Title: The Effects of Gravity 20/?
Author:
ainsleyaislingRating: R
'Verse: Musical AU; some details from bookverse
Pairings for Story Overall: Glinda/Fiyero, Elphaba/Fiyero, Glinda/Elphaba
Summary: Morrible's going down someday.
Disclaimer: Wicked belongs mostly to Gregory Maguire, and musicalverse belongs to Stephen Schwartz, Winnie Holzman, and possibly Universal.
Notes: Previous section can be found
here. Some housekeeping notes: originally, this was going to be one long story, but it's getting, well, a little too long. So this story will conclude with the end of the Shiz years (still a while down the road), and then there will a sequel that will finish out the time roughly covered by musicalverse canon. Thanks for reading!
~~Glinda~~
She entered consciousness slowly, peering downward through half-open eyelids. She was flat on her back - tucked in to the bed, it seemed - and apparently dressed in just her shift. Her feet brushing against the sheets felt bare. She blinked until she was able to make out the rest of the room, and Elphaba sitting in a chair with her feet pulled up to her chest.
"What happened?" Glinda asked after swallowing a few times.
Elphaba turned quickly and came to sit on the bed beside Glinda. Her hair had mostly dried, Glinda noticed - it must have been a while. "You fainted, I think," she said, her brow creasing in concern. "And then - it was like you came around, but you weren't awake - like you were sleepwalking or something."
Glinda's face burned, remembering the state she had been in when last she remembered being conscious. "Did I say anything?" she asked, dreading the reply.
"No," Elphaba said, and Glinda breathed a sigh of relief. "I kept asking you what had happened, but you never really woke up." Her hand drifted over Glinda's forehead and her neck - checking for fever, Glinda suspected. "Do you feel all right now?"
"I think so," Glinda said cautiously. Her head seemed clear - and any rate, Elphaba was touching her now and she didn't feel - like that, anymore. Even more blood managed to rush to her face. "I think I'm all right." She frowned. "I think my head hurts a little."
"Sorry about that," Elphaba said. "I caught you as well as I could, but you still bumped your head on the door."
"S'all right." Under the sheets Glinda's fingers fidgeted with the fabric of her shift. "You put me to bed?"
"It seemed like the best thing, when you didn't wake up. You didn't seem in danger or anything, just - I don't know, as if you were so sound asleep that nothing could wake you." She laid a light hand on Glinda's stomach through the blankets. "Can you tell me what happened, now? I didn't -" She paused, looking down at where her hand rested.
"What?"
"Well, when I was getting you undressed - I mean to say, it didn't look as though you'd been hurt."
"I wasn't." Her mind flitted, still a bit sleepily, over what she could remember. She lowered her voice, somehow remembering to worry about being overheard. "It was a spell. I think."
"A spell - to make you fall asleep?" Elphaba was whispering now, too.
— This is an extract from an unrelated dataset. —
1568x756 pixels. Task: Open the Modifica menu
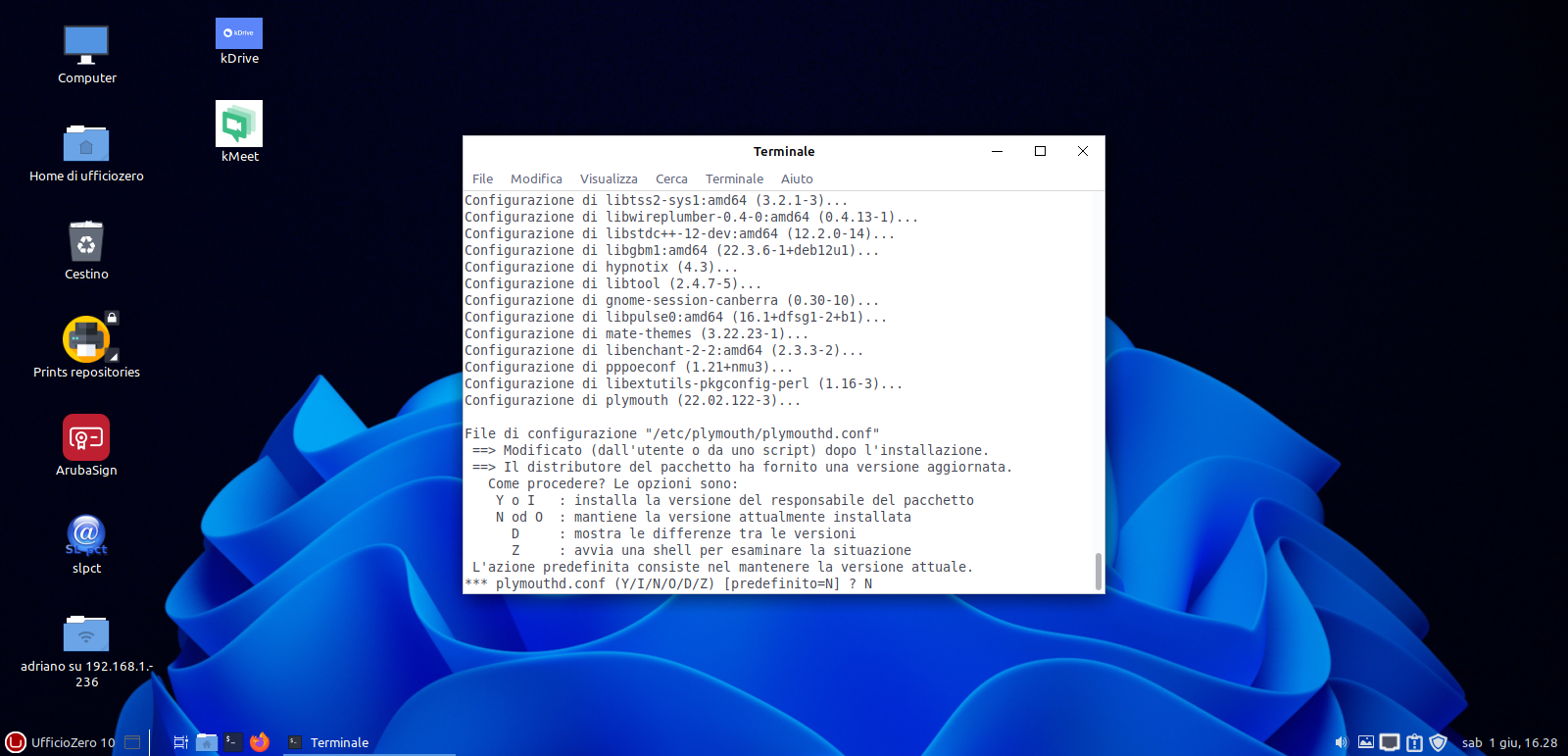pyautogui.click(x=536, y=178)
"No. It was - it made me -" She looked up at Elphaba, her lips parted expectantly but unable to finish. "I can't say."
"You mean you physically can't? Or you're - bound in some way? Or -"
"No." She could feel her face warming again, rapidly. "No, I just mean - it's too . . ." No, she could see that she had to tell Elphaba, this was important, this meant she had been right about Morrible - sort of. "I - it made me . . ."
"You did something?" Elphaba asked gently.
"No. I didn't do anything." Though you easily could have, her mind told her. "It was just - it made me feel - I felt . . ." She licked her lips and pushed herself carefully to a sitting position, leaning against the headboard. "I was - excited." She squeezed her eyes tightly shut.
"Excited about what?"
"No," Glinda said without opening her eyes. "I mean - excited."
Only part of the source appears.